With your remit to protect and improve the bottom line for your organisations, you will no doubt be aware of the introduction of the Apprenticeship Levy from April 2017.

Jill Whittaker FCA, Managing Director of HIT Training, states the case for immediate action.

“The Chancellor has announced that apprenticeships will be funded through a compulsory levy from next April and HIT Training – leading provider of apprenticeship training across the hospitality sector – has already laid a lot of the groundwork to prepare employers for this event. Any company that has an annual pay bill of more than £3m will be affected.

“The Government’s definition of pay bill goes further than simply the company payroll and includes all earnings subject to Class 1 secondary NIC.

“The levy is a payroll tax on UK employers that has been set at 0.5% of your pay bill and will be paid monthly through PAYE. Each month that your pay bill exceeds £250,000 (annualised £3m), the levy will need to be deducted. This may mean that even for a relatively small company with a pay bill of £5m, the accumulated fund could exceed £10,000 per year.

“To add value to the fund, the Government will apply an additional monthly 10% top-up. And if your total pay bill is eventually below the £3m threshold, any levy deductions will be reimbursed. The levy is an allowable expense against corporation tax.

“Levy payments can be used to fund apprenticeships across your organisation, not just for new entrants. A staff progression programme that promotes employees into more senior positions can be framed around a management apprenticeship, or a higher or degree apprenticeship.

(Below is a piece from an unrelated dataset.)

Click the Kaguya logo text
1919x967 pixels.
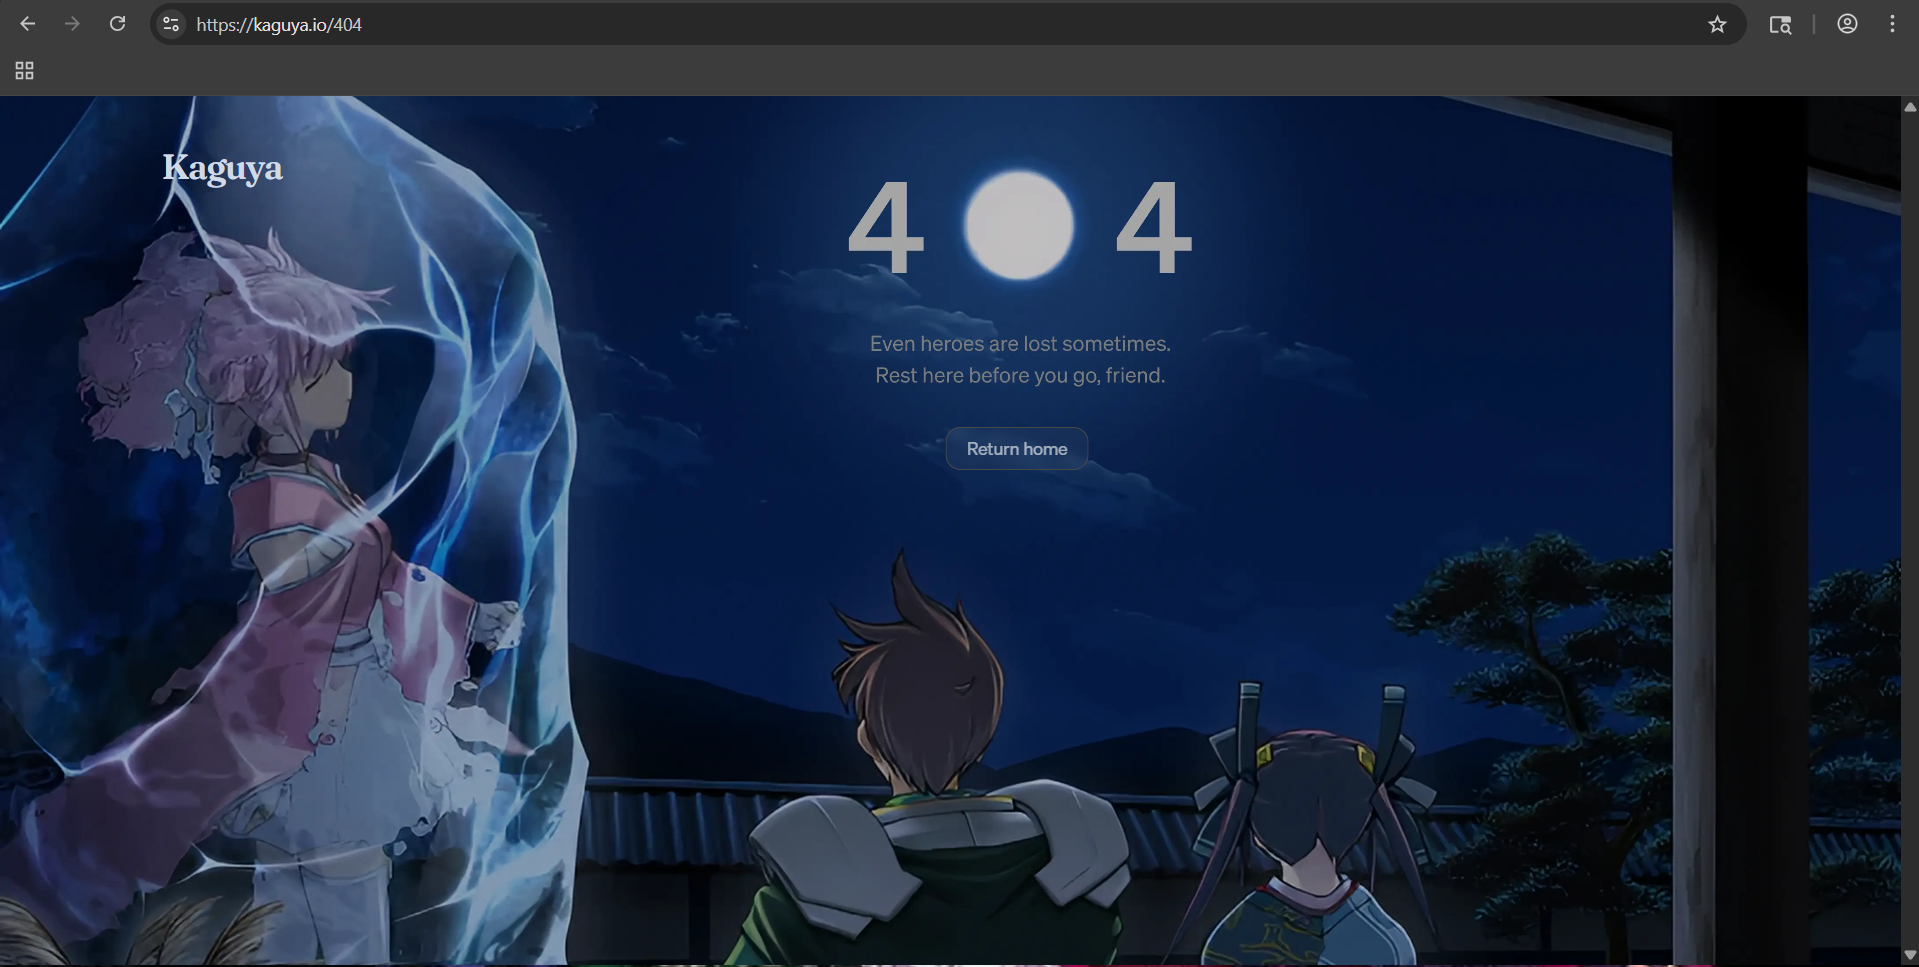click(x=222, y=167)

“Levy funds can only be used for apprenticeship training and assessment with an approved training provider and assessment organisation, so it is important that you engage with an industry specialist without delay. Planning a company-wide strategy now to maximise the value of your fund is essential.

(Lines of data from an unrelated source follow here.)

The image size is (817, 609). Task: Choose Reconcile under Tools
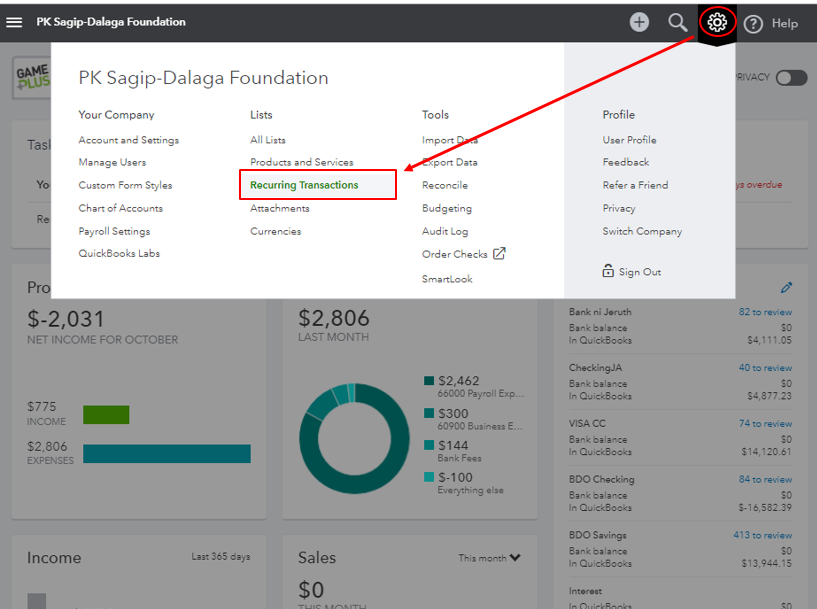(444, 185)
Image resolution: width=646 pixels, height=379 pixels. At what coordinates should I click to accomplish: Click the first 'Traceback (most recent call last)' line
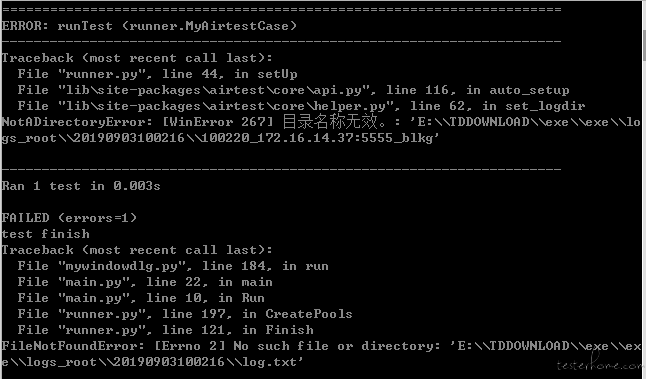[x=137, y=58]
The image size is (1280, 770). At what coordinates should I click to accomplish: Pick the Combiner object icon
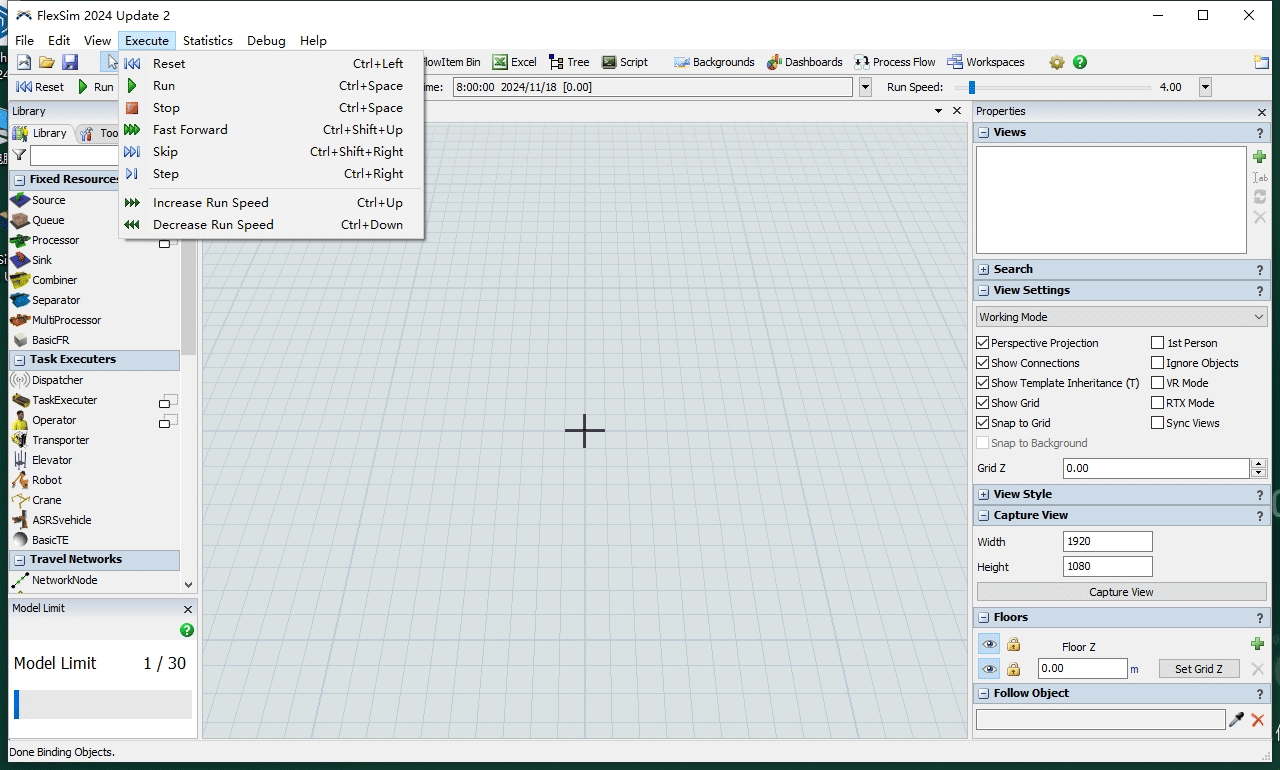[19, 280]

“Furthermore, there is additional urgency to make use of currently available apprenticeship funding. Until April 2017 you can still utilise fully-funded and part-funded apprenticeship frameworks under exiting arrangements. This option is particularly interesting for companies that have a pay bill either below or just above £3m, as this relatively unlimited funding will disappear from April 2017 to be replaced by the levy or employer cash payments.

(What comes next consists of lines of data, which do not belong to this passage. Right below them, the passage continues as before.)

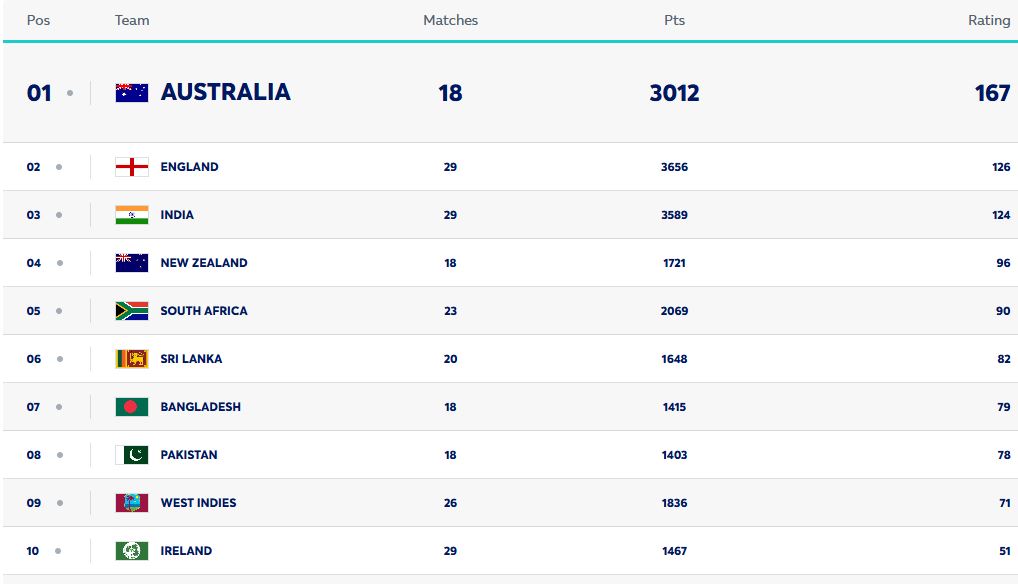The width and height of the screenshot is (1018, 584).
Task: Click Australia's 167 rating value
Action: (x=992, y=93)
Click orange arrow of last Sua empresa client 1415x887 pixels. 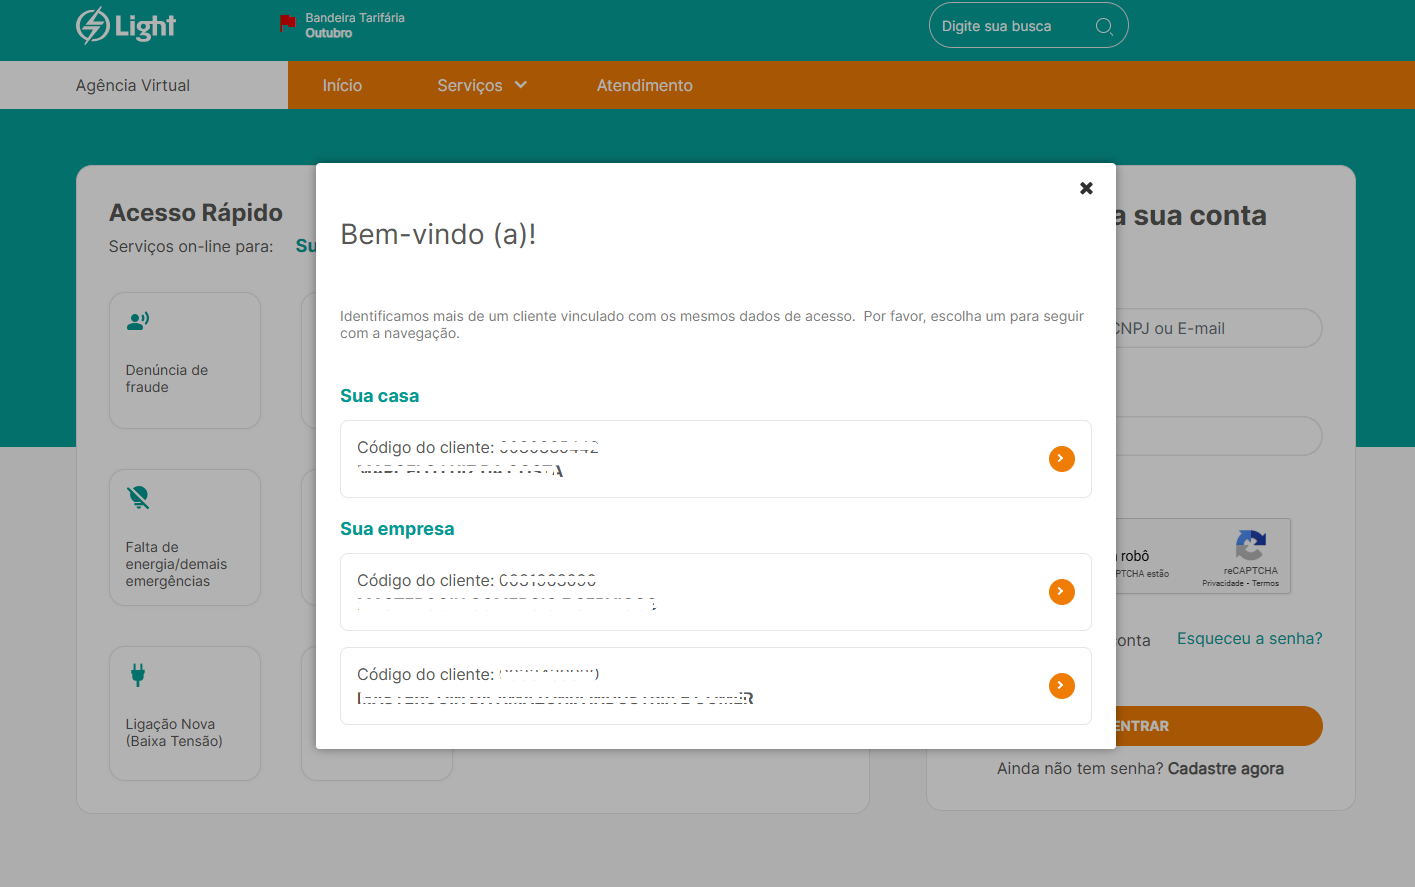(1061, 686)
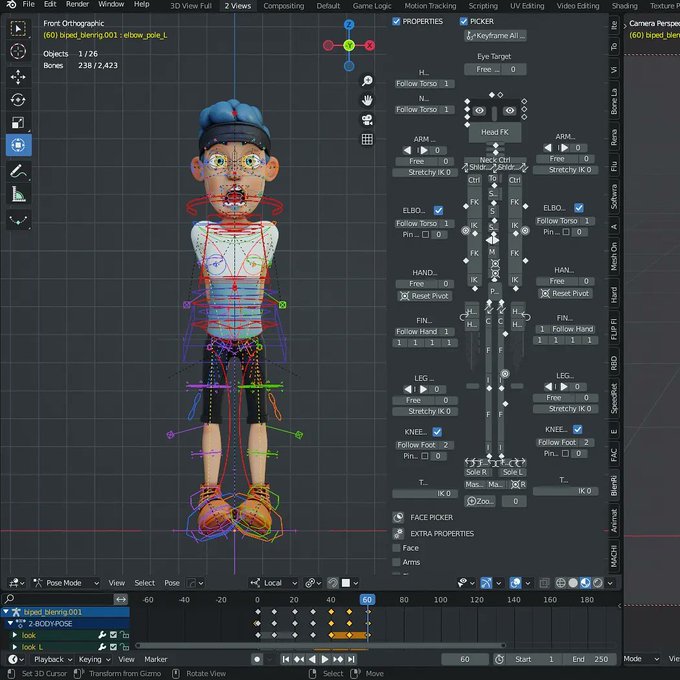Viewport: 680px width, 680px height.
Task: Open the Local transform orientation dropdown
Action: pos(274,583)
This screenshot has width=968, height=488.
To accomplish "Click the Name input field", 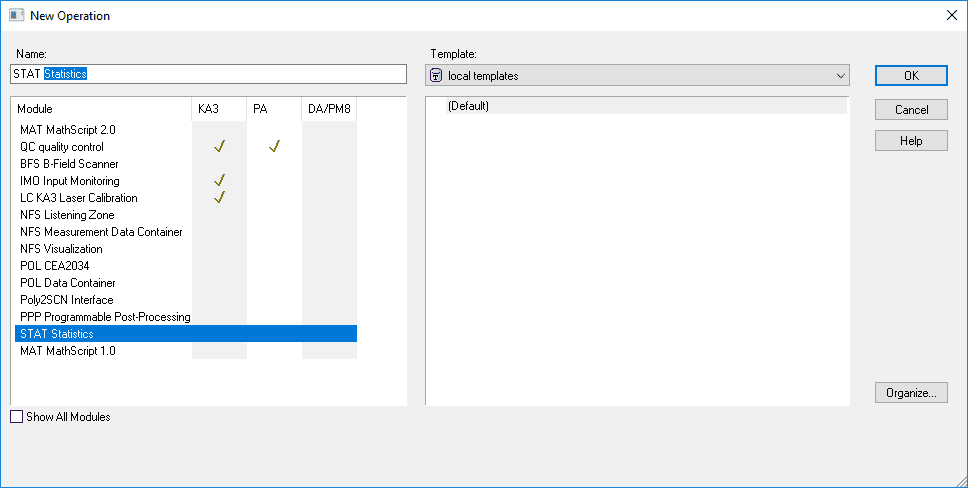I will (209, 74).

“As a further incentive to companies who choose to employ apprentices under the age of 25, from April 2016 employer’ Class 1 NIC will no longer need to be paid on earnings up to the UEL. This could mean a saving to your company of between 10.4% and 13.4% on earnings above £8,000 for each apprentice that your company employs. This is equivalent to an employer’s NIC saving of £1,380 for a full-time member of staff on £18,000 per year.

“Whilst initially seen as a burden to business, the apprenticeship levy will bring with it many benefits to both small and large companies, not least as an incentive to utilise a ready-made learning fund to provide skills development at all levels. Used wisely, your fund will become a cornerstone of your staff retention and management development programme, creating financial efficiencies, improving performance and ultimately driving profits. But you must act now to make the most of the transition.”